Friday, July 13, 2007

The Abuse of the Bible and the Use of Extrabiblical Language

Light is cast on the use of extrabiblical language in the creeds when we consider the behaviour of heretics.

Letham makes this helpful observation in his discussion of potential problems with Trinitarianism:


Part of the problem for the ordinary Christian may be that in its debates and struggles, the ancient church was forced to use extrabiblical terms to defend biblical concepts. This was necessary because heretics misused the Bible to support their erroneous ideas.

Athanasius provides a glimpse of what happened at the Council of Nicea (A.D. 325), when the assembled bishops rejected the claim of Arius that the Son was not eternal, but was created by God, who thereby became his Father. Originally, the statement was proposed to the Council that the Son came "from God." This meant that he was not from some other source, nor was he a creature. However, those who sympathized. with Arius agreed to the phrase, since in their eyes all creatures came forth from God. Consequently, the Council was forced to look for a word that excluded all possibility of an Arian interpretation. Biblical language could not resolve the issue, for the conflict was over the meaning of biblical language in the first place.

Robert Letham, The Holy Trinity, p. 1-2

This point was made quite powerfully by Vincent of Lerins:

Heretics appeal to Scripture that they may more easily succeed in deceiving.

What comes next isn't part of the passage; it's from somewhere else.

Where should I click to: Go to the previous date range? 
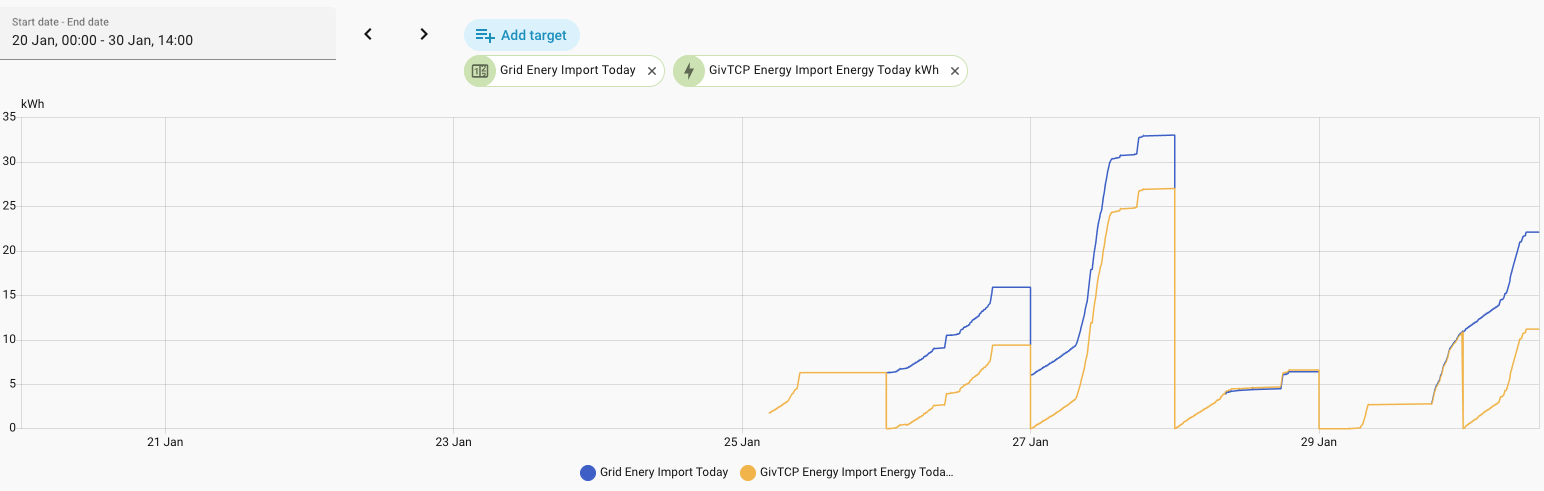click(368, 34)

Here, possibly, some one may ask, Do heretics also appeal to Scripture ? They do indeed, and with a vengeance; for you may see them scamper through every single book of Holy Scripture,--through the books of Moses, the books of Kings, the Psalms, the Epistles, the Gospels, the Prophets. Whether among their own people, or among strangers, in private or in public, in speaking or in writing, at convivial meetings, or in the streets, hardly ever do they bring forward anything of their own which they do not endeavour to shelter under words of Scripture. Read the works of Paul of Samosata, of Priscillian, of Eunomius, of Jovinian, and the rest of those pests, and you will see an infinite heap of instances, hardly a single page, which does not bristle with plausible quotations from the New Tesment or the Old.

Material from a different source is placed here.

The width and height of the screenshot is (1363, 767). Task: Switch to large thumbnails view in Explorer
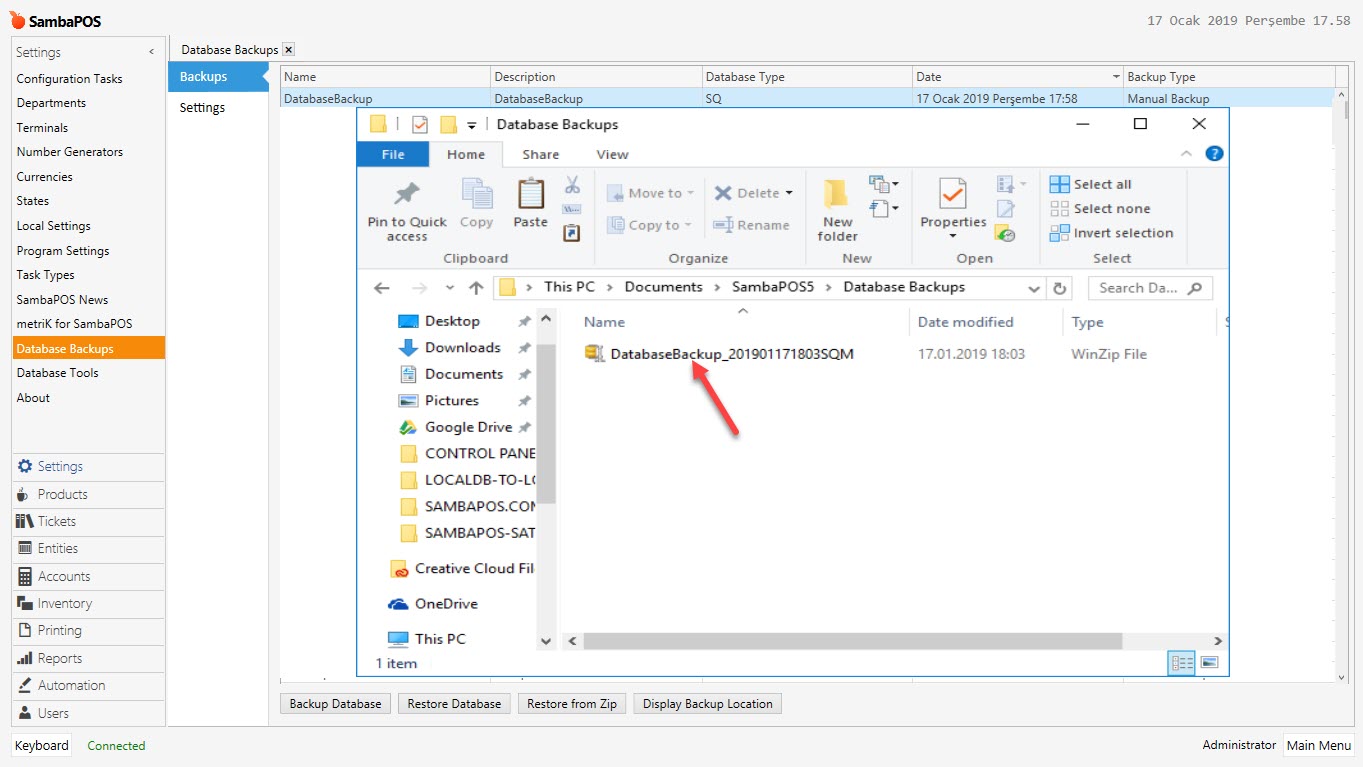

But the more secretly they conceal themselves under shelter of the Divine Law, so much the more are they to be feared and guarded against. For they know that the evil stench of their doctrine will hardly find acceptance with any one if it be exhaled pure and simple. They sprinkle it over, therefore, with the perfume of heavenly language, in order that one who would be ready to despise human error, may hesitate to condemn divine words. They do, in fact, what nurses do when they would prepare some bitter draught for children; they smear the edge of the cup all round with honey, that the unsuspecting child, having first tasted the sweet, may have no fear of the bitter. So too do these act, who disguise poisonous herbs and noxious juices under the names of medicines, so that no one almost, when he reads the label, suspects the poison.

It was for this reason that the Saviour cried, "Beware of false prophets who come to you in sheep's clothing, but inwardly they are ravening wolves." What is meant by "sheep's closing"? What but the words which prophets and apostles with the guilelessness of sheep wove beforehand as fleeces, for that immaculate Lamb which taketh away the sin of the world ? What are the ravening wolves? What but the savage and rabid glosses of heretics, who continually infest the Church's folds, and tear in pieces the flock of Christ wherever they are able ? But that they may with more successful guile steal upon the unsuspecting sheep, retaining the ferocity of the wolf, they put off his appearance, and wrap themselves, so to say, in the language of the Divine Law, as in a fleece, so that one, having felt the softness of wool, may have no dread of the wolf's fangs.